ÉPALE312-COMANDANTE FRANCISCO CABRERA PACO

                                  POR MARÍA EUGENIA ACERO COLOMINE •@ANDESENFRUNGEN                           ILUSTRACIÓN JUSTO BLANCO

Desde los tiempos de Bolívar y Martí, la relación entre Cuba y Venezuela siempre ha tenido la marca de evocar más un idilio que una hermandad. No solo ambas naciones han compartido ideales libertarios y de reivindicación humana y social para sus pueblos, sino que se han apoyado en la distancia para llevar a cabo sus aspiraciones.

Teniendo este principio en cuenta, cuando Fidel Castro ganó la Revolución Cubana (o, mejor dicho, cuando le dio inicio), en gesto de agradecimiento decidió venirse a estas tierras como primera acción fuera de su país.

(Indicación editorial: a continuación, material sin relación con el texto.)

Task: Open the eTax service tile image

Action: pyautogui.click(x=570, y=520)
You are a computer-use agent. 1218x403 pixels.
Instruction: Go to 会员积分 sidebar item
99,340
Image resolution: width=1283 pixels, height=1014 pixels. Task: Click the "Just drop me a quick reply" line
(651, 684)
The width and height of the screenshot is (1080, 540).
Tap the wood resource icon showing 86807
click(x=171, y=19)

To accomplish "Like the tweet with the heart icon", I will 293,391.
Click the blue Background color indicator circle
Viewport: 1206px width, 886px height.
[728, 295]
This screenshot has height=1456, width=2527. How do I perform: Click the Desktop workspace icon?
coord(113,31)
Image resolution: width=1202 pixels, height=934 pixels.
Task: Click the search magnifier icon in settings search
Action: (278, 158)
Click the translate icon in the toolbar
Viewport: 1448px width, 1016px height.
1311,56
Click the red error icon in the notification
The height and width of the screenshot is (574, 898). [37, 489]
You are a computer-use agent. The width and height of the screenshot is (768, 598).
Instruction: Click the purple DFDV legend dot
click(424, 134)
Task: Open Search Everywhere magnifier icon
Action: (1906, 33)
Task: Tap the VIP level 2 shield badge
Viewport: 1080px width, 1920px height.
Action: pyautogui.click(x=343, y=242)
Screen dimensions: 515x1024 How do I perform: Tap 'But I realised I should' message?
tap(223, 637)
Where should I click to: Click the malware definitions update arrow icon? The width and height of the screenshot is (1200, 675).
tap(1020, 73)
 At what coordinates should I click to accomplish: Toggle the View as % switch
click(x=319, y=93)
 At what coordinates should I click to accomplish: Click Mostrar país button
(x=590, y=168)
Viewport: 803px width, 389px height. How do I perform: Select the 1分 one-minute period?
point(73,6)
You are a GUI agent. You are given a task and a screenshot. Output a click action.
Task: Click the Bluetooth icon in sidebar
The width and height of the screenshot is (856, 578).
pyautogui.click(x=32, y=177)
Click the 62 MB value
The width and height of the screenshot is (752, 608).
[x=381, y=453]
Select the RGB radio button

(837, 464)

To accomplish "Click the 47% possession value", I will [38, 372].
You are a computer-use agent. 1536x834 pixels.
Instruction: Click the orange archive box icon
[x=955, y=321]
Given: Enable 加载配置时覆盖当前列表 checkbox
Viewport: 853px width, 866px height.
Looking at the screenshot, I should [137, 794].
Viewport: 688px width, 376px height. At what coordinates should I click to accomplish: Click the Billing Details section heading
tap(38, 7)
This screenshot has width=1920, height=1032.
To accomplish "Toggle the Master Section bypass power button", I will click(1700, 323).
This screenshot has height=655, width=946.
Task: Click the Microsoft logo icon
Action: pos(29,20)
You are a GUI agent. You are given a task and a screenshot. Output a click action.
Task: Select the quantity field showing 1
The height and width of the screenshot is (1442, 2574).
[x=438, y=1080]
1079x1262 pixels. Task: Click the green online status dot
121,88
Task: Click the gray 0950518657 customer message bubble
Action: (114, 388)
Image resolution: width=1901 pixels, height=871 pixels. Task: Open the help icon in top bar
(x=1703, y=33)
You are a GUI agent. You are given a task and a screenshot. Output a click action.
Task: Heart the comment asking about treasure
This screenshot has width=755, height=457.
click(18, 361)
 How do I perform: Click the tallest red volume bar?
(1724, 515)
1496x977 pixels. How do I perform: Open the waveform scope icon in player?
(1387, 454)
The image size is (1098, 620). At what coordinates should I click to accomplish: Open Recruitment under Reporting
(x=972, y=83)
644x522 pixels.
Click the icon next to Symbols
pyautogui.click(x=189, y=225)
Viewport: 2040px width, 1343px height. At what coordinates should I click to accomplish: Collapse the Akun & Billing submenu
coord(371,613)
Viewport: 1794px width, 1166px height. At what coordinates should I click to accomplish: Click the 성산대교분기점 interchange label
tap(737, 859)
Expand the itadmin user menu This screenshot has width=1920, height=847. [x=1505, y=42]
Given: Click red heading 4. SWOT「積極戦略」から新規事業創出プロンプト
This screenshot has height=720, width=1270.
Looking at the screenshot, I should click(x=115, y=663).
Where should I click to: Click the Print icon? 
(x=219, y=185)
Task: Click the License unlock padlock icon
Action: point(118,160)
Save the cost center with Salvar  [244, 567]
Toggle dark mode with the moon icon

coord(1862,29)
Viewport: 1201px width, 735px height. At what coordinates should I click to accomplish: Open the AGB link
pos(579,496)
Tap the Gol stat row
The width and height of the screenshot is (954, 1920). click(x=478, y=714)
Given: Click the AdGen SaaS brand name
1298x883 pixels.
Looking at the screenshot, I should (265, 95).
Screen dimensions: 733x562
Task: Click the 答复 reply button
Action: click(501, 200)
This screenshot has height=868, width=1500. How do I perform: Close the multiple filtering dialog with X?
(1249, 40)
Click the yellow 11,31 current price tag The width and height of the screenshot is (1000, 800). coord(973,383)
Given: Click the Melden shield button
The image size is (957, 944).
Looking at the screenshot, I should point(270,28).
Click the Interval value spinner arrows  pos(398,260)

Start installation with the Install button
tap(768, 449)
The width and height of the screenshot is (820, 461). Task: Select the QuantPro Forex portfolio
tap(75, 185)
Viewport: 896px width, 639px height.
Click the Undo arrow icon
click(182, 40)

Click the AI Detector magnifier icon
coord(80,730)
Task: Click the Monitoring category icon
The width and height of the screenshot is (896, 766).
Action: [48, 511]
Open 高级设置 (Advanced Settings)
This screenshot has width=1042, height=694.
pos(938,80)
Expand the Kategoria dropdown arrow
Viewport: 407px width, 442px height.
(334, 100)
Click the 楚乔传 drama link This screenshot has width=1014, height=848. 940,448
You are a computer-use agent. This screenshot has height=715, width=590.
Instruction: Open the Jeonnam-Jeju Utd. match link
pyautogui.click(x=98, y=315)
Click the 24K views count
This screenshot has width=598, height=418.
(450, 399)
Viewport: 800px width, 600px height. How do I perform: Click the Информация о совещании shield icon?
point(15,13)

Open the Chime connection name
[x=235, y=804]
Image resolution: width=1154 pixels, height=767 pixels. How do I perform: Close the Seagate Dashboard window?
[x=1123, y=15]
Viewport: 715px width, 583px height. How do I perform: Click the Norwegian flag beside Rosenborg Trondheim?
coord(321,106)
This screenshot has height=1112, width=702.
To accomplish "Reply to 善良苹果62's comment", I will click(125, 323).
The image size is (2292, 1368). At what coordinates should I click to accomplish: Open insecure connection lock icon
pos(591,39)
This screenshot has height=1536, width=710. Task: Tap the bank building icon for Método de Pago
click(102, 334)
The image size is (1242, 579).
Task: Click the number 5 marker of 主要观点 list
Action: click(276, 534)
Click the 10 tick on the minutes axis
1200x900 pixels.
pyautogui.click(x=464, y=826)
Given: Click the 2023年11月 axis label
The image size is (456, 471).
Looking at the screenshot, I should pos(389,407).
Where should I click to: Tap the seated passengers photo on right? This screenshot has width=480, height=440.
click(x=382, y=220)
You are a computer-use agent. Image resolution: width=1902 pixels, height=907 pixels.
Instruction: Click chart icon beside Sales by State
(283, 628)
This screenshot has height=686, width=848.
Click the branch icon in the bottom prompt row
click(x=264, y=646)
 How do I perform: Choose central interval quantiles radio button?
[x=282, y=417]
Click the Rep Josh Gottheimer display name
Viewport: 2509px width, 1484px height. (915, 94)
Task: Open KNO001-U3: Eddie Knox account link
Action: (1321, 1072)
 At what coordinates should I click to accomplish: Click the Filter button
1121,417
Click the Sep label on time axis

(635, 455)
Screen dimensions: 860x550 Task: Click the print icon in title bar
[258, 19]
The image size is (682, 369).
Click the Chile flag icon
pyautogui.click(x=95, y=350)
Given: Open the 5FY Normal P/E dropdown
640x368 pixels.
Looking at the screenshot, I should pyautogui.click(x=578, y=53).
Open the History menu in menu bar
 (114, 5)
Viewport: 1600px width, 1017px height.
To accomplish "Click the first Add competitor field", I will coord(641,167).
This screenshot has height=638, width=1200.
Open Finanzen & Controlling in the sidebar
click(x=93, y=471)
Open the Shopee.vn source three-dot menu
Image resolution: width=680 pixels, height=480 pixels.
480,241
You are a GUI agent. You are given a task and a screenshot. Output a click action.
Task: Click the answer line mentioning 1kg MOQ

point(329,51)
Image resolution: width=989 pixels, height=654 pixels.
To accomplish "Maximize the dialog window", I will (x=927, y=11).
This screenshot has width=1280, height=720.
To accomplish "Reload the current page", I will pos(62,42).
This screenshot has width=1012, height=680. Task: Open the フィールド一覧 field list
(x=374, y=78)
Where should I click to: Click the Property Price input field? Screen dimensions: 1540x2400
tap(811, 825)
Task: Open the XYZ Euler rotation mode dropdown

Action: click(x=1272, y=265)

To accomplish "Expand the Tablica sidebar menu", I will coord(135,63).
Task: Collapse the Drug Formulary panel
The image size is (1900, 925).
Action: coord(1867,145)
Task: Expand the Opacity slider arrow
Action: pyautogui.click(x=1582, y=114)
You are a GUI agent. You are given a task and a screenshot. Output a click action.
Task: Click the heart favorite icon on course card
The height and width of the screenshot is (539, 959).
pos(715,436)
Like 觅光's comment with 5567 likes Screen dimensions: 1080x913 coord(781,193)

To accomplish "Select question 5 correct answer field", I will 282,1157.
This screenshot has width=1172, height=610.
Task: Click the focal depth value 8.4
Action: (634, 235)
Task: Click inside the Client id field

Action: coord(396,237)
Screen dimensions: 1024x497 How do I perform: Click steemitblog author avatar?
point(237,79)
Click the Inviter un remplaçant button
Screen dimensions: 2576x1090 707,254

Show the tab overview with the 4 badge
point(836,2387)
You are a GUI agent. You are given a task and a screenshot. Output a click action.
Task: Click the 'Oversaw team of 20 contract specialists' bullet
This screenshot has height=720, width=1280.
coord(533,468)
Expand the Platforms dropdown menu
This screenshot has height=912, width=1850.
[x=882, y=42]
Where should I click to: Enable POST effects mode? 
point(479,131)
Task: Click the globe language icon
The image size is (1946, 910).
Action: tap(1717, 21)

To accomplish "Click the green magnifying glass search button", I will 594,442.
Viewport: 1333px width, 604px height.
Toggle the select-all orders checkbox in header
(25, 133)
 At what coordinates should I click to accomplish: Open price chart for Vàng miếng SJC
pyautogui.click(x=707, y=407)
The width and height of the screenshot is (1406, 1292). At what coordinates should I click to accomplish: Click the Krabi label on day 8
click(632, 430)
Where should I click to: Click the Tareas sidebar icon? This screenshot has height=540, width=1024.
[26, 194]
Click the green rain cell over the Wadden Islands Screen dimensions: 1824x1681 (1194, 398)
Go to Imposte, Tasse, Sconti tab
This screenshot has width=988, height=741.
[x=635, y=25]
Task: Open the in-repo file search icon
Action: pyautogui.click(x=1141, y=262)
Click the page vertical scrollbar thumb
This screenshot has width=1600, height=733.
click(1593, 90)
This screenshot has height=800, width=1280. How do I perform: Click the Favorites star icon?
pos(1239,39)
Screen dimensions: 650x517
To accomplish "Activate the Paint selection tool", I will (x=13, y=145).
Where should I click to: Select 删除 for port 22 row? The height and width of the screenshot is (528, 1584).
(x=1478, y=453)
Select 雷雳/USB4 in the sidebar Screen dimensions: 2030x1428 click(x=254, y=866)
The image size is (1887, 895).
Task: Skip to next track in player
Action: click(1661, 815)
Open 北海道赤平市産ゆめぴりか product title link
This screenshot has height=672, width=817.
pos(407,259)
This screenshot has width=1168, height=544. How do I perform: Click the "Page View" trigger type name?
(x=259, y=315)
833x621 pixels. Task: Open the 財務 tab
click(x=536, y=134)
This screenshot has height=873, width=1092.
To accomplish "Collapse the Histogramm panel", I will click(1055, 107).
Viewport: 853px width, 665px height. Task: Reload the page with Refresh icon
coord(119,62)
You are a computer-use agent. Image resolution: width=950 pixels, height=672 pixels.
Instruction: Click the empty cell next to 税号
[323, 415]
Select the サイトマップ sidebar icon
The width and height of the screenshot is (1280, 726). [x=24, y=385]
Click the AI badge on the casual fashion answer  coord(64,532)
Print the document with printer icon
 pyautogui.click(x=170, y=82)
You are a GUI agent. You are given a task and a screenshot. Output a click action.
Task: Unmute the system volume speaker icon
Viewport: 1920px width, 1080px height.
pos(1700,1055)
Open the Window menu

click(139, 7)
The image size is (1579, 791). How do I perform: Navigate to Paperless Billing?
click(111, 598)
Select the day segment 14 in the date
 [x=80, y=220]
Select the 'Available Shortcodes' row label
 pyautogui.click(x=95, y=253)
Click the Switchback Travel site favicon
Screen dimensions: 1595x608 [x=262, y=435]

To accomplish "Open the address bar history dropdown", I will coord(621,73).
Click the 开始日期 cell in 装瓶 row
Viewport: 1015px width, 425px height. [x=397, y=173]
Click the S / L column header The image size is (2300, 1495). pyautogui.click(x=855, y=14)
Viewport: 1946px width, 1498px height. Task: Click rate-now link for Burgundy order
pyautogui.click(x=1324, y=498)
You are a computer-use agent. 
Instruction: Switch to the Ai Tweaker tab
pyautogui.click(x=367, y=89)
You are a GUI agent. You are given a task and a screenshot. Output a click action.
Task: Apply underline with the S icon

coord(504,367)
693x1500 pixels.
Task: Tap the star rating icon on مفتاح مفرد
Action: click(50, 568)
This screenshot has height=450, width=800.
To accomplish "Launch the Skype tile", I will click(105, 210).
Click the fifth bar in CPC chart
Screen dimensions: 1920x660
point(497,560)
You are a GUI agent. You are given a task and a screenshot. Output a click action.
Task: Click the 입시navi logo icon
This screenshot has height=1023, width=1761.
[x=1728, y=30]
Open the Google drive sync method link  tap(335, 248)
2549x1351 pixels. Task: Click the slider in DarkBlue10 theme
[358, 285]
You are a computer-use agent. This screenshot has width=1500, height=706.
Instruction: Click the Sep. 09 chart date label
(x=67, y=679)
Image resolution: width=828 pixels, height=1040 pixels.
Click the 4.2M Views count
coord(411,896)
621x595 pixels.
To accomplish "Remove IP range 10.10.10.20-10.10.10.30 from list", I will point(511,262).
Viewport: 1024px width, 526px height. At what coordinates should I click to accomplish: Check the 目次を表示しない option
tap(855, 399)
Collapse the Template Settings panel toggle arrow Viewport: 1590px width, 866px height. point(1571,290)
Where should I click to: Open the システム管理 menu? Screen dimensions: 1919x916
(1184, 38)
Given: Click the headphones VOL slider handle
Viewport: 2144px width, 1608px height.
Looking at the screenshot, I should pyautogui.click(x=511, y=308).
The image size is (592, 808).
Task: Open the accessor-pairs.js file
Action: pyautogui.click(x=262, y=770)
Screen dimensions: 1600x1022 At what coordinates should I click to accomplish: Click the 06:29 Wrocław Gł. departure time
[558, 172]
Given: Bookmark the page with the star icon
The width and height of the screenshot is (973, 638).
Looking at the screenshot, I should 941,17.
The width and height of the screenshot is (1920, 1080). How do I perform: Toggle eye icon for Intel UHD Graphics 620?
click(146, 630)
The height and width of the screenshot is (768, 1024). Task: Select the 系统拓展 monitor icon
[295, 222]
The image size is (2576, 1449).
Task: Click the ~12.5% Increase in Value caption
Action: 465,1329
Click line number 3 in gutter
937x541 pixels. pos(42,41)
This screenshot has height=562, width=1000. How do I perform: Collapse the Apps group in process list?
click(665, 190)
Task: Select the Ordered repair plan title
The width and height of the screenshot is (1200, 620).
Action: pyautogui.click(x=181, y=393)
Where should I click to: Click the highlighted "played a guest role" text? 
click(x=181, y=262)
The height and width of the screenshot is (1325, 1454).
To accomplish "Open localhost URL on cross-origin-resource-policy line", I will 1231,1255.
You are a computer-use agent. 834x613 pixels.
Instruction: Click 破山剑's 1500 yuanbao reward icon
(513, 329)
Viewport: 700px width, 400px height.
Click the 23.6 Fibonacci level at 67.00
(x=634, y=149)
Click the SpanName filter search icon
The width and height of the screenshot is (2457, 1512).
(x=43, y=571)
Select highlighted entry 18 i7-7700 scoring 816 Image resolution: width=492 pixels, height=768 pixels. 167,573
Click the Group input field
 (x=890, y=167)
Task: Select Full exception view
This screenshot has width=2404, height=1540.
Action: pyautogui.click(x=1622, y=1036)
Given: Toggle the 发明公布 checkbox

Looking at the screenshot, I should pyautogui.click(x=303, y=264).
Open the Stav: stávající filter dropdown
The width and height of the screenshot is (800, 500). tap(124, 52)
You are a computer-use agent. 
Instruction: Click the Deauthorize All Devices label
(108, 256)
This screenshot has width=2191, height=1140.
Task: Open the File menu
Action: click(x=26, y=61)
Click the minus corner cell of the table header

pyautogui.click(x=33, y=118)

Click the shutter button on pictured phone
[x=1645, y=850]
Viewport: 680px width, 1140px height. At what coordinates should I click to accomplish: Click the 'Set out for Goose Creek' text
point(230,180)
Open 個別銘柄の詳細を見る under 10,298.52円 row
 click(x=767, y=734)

Se trajo consigo a su comitiva más importante, y su primera visita oficial a Venezuela fue un evento de mucha trascendencia y cobertura mediática en la época, dado que la leyenda revolucionaria se hallaba entre nosotros. El primer avión llegó a Caracas y el aeropuerto de Maiquetía estaba ya repleto de gente. Por la gran multitud, la escalerilla para el avión en que venía el Comandante en Jefe tardó 45 minutos en atravesar la masa humana y situarse en el punto exacto donde se bajarían los visitantes cubanos. Se festejaba el primer aniversario del derrocamiento del dictador Marcos Pérez Jiménez y Fidel acudía, también, para agradecer personalmente al presidente Wolfgang Larrazábal y al pueblo bolivariano la oportuna ayuda en armas y pertrechos a los guerrilleros de la Sierra Maestra

Fidel y su gente fueron recibidos por todo lo alto. Se entrevistaron con Rómulo Betancourt y los chamos ñángaras venezolanos de la época tuvieron chance de ver de cerca a su rockstar favorito en El Silencio, el 23 de enero de 1959. Todo pintaba bonito e inspirador.

El 27 de enero los guerreros cubanos enfilaron de vuelta a su hogar.Uno de los miembros del equipo cercano de Fidel fue Francisco Cabrera Pupo, alias Paco. El joven Paco fue un joven muy humilde que no pasó de estudiar 4º grado de educación primaria por tener que trabajar desde muy temprana edad. Sin embargo, la limitación académica no lo privó de erigirse en un destacado líder sindical en favor de la causa obrera. El ideal de reivindicar a los pobres movió a Paco a apoyar la causa revolucionaria, y ahí estuvo de primer chicharrón aupando el asalto al Cuartel Moncada, al punto de haberse incorporado al Ejército Rebelde. Siguió los pasos de Fidel hasta alcanzar alto rango en inteligencia y combate y llegó a ser muy querido y estimado por sus camaradas en la montaña. La lealtad y dedicación de Paco le valieron la designación de Jefe de Escolta de Fidel.

Paco venía en la comitiva celebrando una nueva etapa en la vida de su isla cuando el destino se lo vino a llevar de la forma más descabellada: lo que no pudieron los esbirros ni las balas lo logró la casualidad cuando, en la madrugada del 27 de enero de 1959, en el aeropuerto internacional de Maiquetía, en Venezuela, la hélice de un avión decapitó al comandante Paco. Así, la que fue una gran fiesta terminó enlutada en lágrimas tras el insólito incidente.